THE PROBLEM –
Reproduce every line of the material from the line with "bananas foster (434, 321)" up to and including the line with "Tin chuyên ngành (92, 23)", requests included, and increase each coordinate in the answers by 41. Leave the pictures out and give nothing beyond that range.

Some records
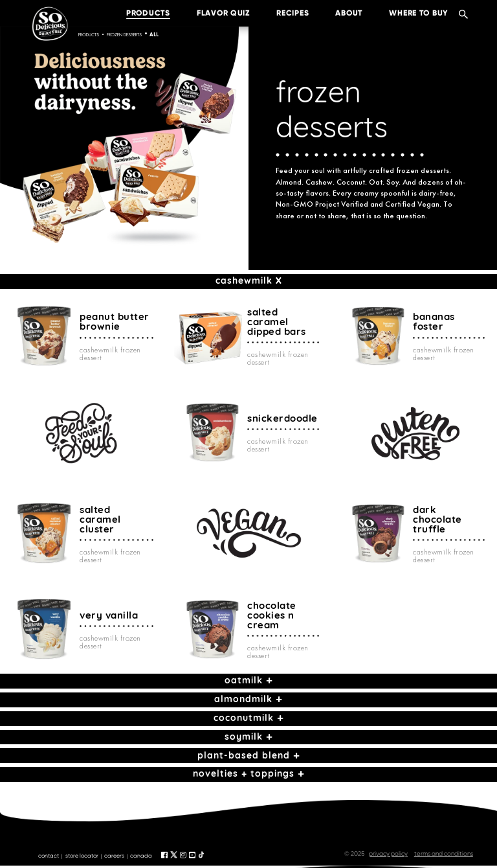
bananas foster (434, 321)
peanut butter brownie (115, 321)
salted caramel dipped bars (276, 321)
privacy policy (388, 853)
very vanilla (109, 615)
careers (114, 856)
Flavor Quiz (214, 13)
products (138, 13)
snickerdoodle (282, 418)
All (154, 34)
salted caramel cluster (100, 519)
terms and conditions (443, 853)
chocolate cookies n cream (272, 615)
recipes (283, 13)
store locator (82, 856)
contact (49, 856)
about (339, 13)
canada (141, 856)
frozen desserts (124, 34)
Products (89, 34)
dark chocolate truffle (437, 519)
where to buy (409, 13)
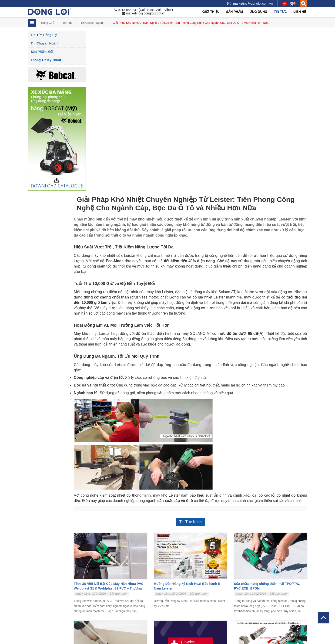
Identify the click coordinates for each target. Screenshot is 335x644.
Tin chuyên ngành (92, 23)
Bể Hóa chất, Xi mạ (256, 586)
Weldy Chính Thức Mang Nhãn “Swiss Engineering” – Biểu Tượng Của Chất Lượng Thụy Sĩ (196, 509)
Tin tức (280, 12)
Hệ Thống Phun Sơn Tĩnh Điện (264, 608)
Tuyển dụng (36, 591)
---
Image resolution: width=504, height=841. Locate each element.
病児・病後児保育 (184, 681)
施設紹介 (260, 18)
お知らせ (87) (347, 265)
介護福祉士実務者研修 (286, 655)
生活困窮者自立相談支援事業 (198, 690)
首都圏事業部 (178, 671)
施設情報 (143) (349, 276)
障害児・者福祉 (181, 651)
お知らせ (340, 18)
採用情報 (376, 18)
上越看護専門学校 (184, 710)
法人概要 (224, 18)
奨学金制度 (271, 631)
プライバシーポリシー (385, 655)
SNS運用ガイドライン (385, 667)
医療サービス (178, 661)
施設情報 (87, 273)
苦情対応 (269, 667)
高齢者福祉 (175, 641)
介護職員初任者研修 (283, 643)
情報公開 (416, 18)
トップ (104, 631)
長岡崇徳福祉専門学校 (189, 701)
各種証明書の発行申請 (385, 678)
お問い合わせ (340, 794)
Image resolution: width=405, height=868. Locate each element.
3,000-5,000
...
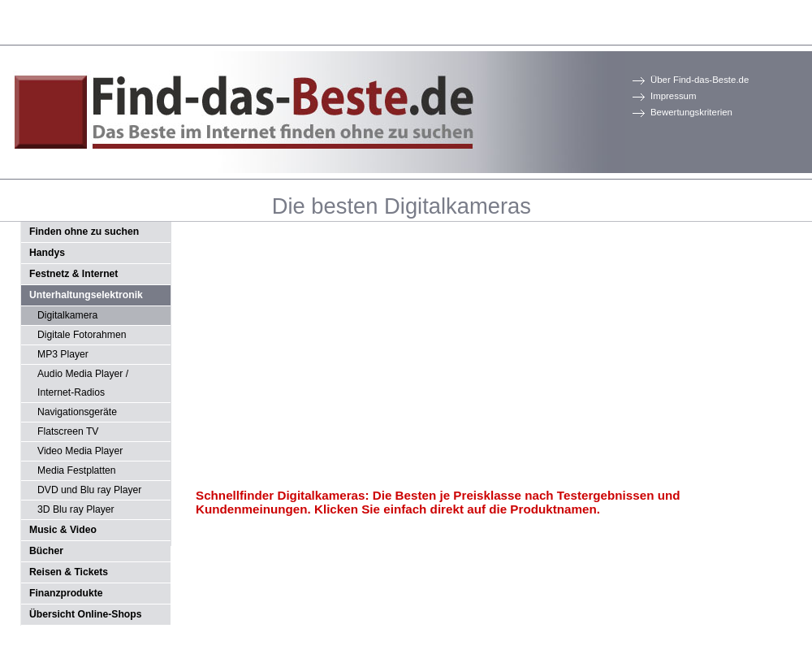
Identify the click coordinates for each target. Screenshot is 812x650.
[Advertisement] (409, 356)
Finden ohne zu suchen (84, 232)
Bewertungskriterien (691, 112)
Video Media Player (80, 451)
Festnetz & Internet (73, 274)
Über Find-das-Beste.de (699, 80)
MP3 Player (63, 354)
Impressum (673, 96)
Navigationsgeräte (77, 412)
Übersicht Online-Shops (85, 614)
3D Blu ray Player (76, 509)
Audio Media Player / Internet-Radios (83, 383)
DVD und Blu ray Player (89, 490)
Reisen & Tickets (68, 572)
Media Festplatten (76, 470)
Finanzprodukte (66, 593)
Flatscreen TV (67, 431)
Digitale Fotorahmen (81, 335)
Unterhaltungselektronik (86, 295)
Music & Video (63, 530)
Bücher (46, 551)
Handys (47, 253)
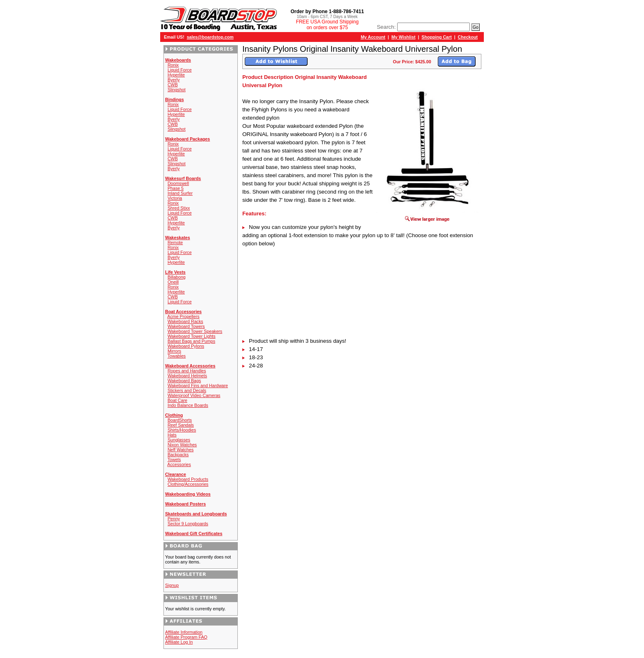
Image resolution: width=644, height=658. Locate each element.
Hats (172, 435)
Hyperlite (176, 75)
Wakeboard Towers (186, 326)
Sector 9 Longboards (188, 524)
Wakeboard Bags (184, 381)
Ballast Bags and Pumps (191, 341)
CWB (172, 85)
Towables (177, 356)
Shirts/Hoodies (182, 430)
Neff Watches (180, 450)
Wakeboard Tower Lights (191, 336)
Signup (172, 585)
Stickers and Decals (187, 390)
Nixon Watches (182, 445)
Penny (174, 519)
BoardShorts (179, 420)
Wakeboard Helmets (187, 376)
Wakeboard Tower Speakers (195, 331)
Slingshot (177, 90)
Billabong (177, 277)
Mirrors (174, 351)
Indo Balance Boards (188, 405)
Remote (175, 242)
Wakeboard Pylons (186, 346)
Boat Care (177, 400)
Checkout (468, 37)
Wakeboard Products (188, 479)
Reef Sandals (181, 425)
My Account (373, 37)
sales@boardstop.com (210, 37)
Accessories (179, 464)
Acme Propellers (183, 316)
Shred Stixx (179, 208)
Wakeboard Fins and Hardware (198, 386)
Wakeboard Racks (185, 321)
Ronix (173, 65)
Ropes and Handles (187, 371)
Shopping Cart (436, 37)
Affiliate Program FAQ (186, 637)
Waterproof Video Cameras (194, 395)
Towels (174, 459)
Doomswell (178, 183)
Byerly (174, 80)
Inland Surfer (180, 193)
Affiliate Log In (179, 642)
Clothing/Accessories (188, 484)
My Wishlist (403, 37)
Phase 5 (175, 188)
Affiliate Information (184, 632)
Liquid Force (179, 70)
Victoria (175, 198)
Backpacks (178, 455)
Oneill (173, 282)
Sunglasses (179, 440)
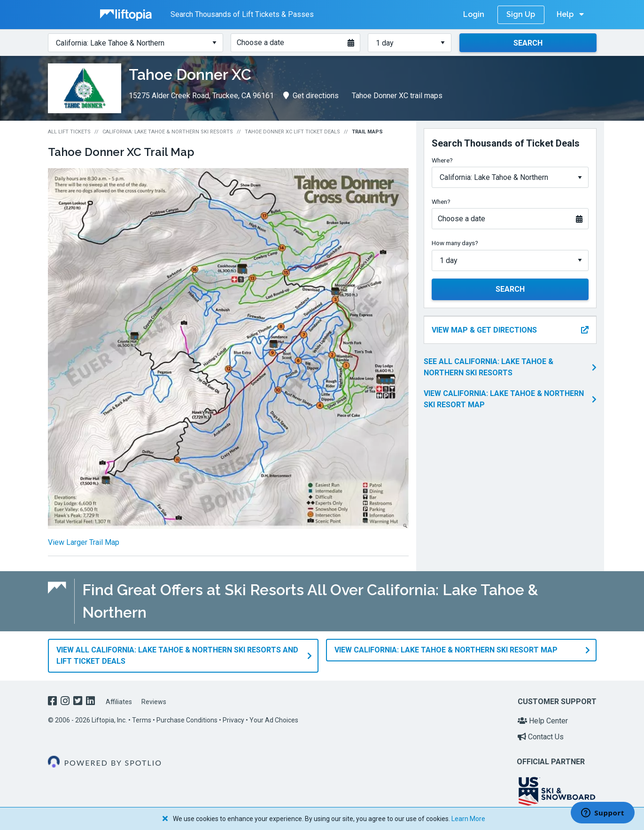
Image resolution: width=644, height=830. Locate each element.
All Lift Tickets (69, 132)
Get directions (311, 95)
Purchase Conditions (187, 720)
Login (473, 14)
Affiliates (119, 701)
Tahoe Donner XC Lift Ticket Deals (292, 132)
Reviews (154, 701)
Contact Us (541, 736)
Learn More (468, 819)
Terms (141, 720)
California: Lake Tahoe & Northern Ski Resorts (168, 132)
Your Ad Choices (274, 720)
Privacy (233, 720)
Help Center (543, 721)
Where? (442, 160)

RESULT OF THIS EXERCISE –
bananas foster (475, 362)
peanut butter brownie (156, 362)
salted caramel dipped bars (317, 362)
privacy policy (429, 894)
very vanilla (150, 656)
careers (155, 897)
Flavor Quiz (255, 54)
products (179, 54)
snickerdoodle (323, 459)
All (195, 75)
salted caramel cluster (141, 560)
terms and conditions (484, 894)
chocolate cookies n cream (313, 656)
recipes (324, 54)
store locator (123, 897)
contact (90, 897)
about (380, 54)
canada (182, 897)
frozen desserts (165, 75)
Products (130, 75)
dark chocolate truffle (478, 560)
where to buy (450, 54)
Identify the click coordinates for each target. Screenshot is 335x644.
Tin chuyên ngành (133, 64)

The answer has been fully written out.